Without any doubt, a more responsible fiscal policy is the ultimate prerequisite for an enhanced Alliance as without a convergence towards the 2 percent GDP spending on defence and the 20 percent investment objective the adaptation itself would significantly lack its ultimate catalyst. However, the financial surge itself could easily prove to be meaningless unless its application is co-ordinated across all the required defence sectors. Today, NATO is facing a wide array of both challenges and threats which need addressing if the Alliance is to adapt:

1. On NATO’s Eastern flank, the Alliance is faced with resurgent Russia which annexed Crimea and is supportive of the Eastern Ukrainian separatists. Thankfully, NATO, via Enhanced Forward Presence in the Baltics and Poland, Tailored Forward Presence in the Black Sea area and the common training commitments with Georgian forces, is “returning” to the East. However, the Alliance must find a viable path towards degrading the Russia’s A2/AD (anti-access, area denial) capabilities in the region and continue the work on augmenting its rapid reaction capabilities to efficiently address potential future emergency scenarios.

2. On NATO´s Southern vector, we have been witnessing a dramatic failure of governance across huge swathes of the Middle East and North Africa (MENA). Threats of terrorism, regional-strategic rivalries, civil wars and mass migration compound the bleak socio-political situation in the region. NATO must rethink its Southern posture, and establish a truly 21st century rulebook on code of conduct and ambition level in the neighbouring broader MENA region.

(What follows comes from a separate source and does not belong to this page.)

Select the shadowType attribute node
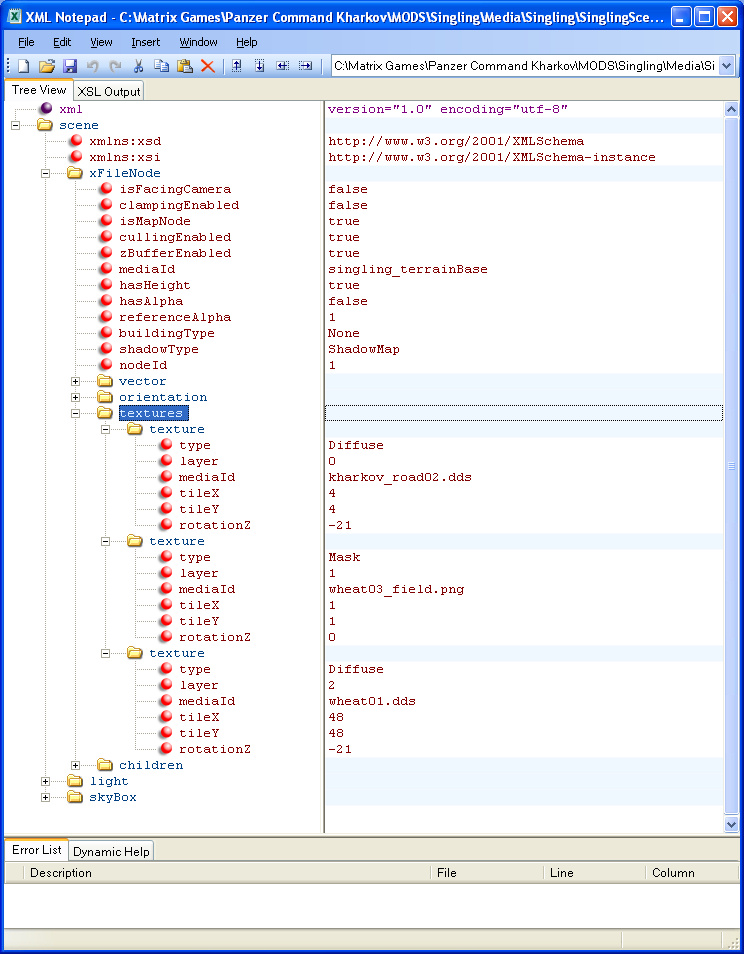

3. On NATO´s North, an entire new challenge is to about to appear. Climate change and the discovery of huge hydrocarbon resources in the Arctic are shifting the dynamics of geopolitical rivalry also along the Northern vector. Thus, it is becoming more popular to talk about NATO’s Northern flank, yet another strategic issue for the adapting Alliance.

“Climate change and the discovery of huge hydrocarbon resources in the Arctic are shifting the dynamics of geopolitical rivalry also along the Northern vector.”

4. As have seen in 2016 and 2017, cyber threats constitute a significant source of danger for virtually every aspect of life, economy and society. While the Alliance is realising this trend – as cyber defence became the part of NATO’s core task of collective defence and got recognised as a domain of operations – NATO will continuously face the need to adapt to evolving cyber threats via strengthening the resilience of critical networks and infrastructures.

5. The cumulative impacts of cyber challenges, hybrid threats, the nexus among terrorism, migration and crime lets one believe that need for a deep and effective strategic partnership between NATO and the EU has never been greater than it is today. More, however, must be done so that the two organisations become complementary in e.g. the MENA region or assist each other in strengthening resilience of the transatlantic area.

NATO remains a cornerstone of the transatlantic security. However, its success will depend on its ability to address the (often diverse) security challenges of its members. To succeed in this role, the Alliance will need to become even more solid in terms of cohesion and even more comprehensive in its policy orientation. Any decision to spend more on defence after years of neglect is more than welcome. However, the financial boost is not the complete panacea to an array of challenges that Alliance needs to overcome in order to guarantee its citizens the desired level of security, stability and (the conditions for) continuous prosperity.